◆ Task details: Convert everything from the start of the listing below down to the line containing "Select the 单选按钮组", both included, into a JSON list of strings with one string per line and no blank lines.

◆ Working data:
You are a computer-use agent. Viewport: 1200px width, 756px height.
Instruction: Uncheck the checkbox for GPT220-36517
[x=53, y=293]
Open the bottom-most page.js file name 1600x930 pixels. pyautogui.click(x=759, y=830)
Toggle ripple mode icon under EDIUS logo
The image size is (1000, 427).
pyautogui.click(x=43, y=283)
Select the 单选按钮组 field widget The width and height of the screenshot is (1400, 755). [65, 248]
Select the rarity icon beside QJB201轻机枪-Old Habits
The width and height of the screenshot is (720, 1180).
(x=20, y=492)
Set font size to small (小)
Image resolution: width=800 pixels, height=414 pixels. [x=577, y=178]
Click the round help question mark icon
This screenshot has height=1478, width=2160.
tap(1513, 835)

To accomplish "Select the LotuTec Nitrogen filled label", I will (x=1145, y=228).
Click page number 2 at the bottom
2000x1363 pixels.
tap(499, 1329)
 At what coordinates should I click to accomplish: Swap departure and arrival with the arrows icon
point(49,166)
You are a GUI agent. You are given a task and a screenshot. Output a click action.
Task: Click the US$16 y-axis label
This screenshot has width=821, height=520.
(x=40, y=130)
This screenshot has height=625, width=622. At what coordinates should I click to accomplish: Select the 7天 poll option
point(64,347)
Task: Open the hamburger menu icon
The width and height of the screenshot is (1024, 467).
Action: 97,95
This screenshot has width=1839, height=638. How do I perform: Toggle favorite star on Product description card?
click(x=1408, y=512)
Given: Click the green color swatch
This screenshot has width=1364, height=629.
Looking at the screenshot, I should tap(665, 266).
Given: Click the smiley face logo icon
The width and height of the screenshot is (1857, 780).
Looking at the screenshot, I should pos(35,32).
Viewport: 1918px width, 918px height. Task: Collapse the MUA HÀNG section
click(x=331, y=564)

◆ Written response:
[
  "You are a computer-use agent. Viewport: 1200px width, 756px height.",
  "Instruction: Uncheck the checkbox for GPT220-36517",
  "[x=53, y=293]",
  "Open the bottom-most page.js file name 1600x930 pixels. pyautogui.click(x=759, y=830)",
  "Toggle ripple mode icon under EDIUS logo",
  "The image size is (1000, 427).",
  "pyautogui.click(x=43, y=283)",
  "Select the 单选按钮组 field widget The width and height of the screenshot is (1400, 755). [65, 248]"
]